In your copy, include every line of the records exactly and no picture at all.

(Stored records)
>>>

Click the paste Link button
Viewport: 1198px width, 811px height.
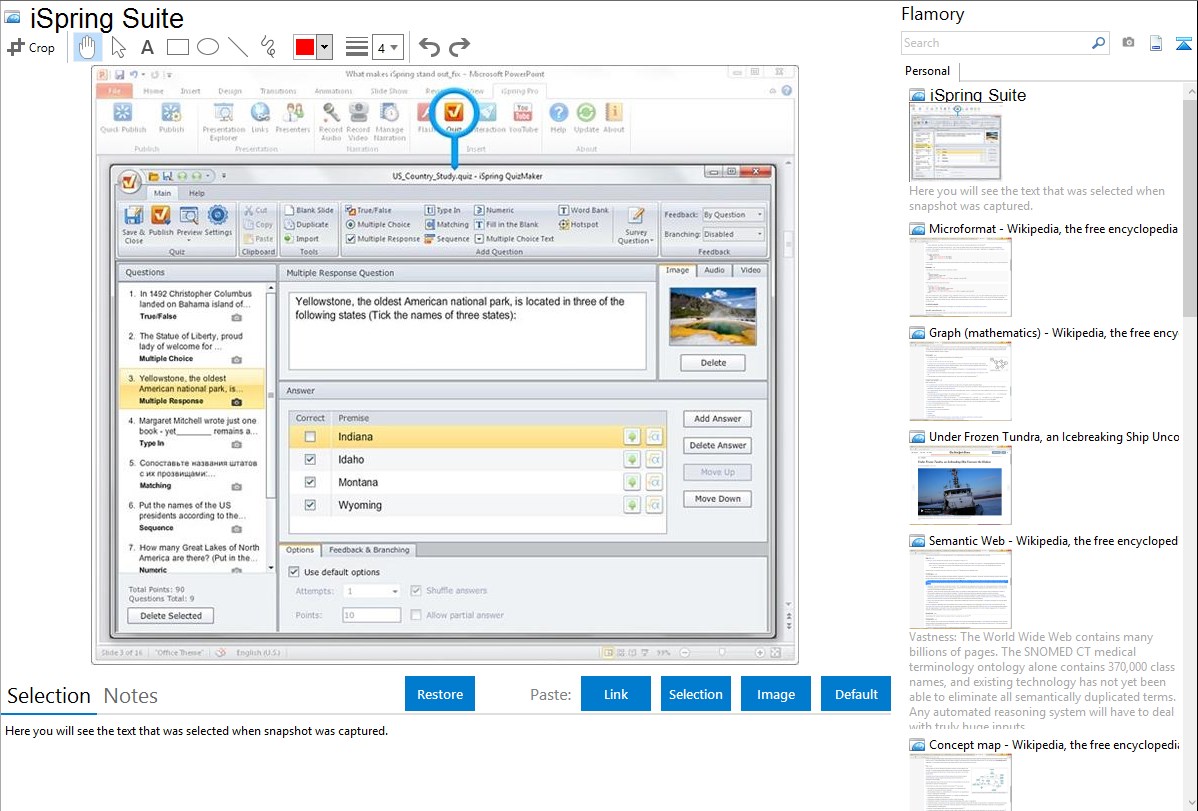click(616, 694)
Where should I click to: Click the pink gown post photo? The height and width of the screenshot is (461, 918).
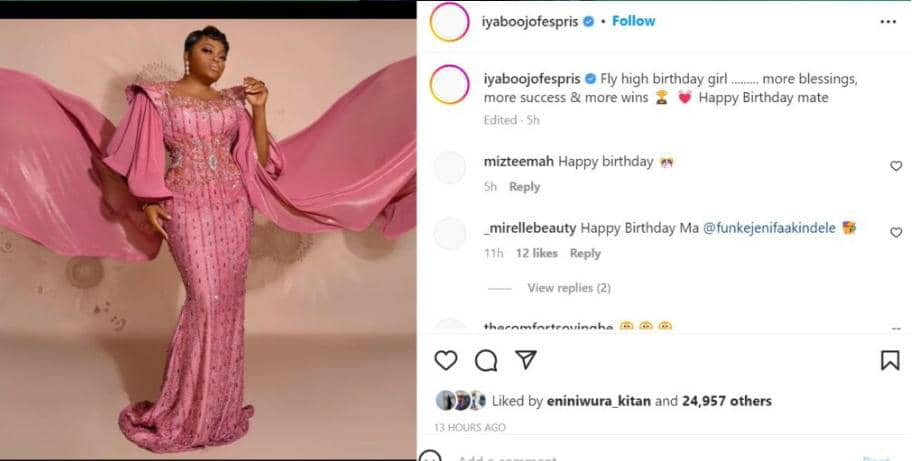tap(208, 230)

<<<

(Task output):
Click the paste Link button
Viewport: 1198px width, 811px height.
click(616, 694)
Where should I click to: Click the pink gown post photo? The height and width of the screenshot is (461, 918).
tap(208, 230)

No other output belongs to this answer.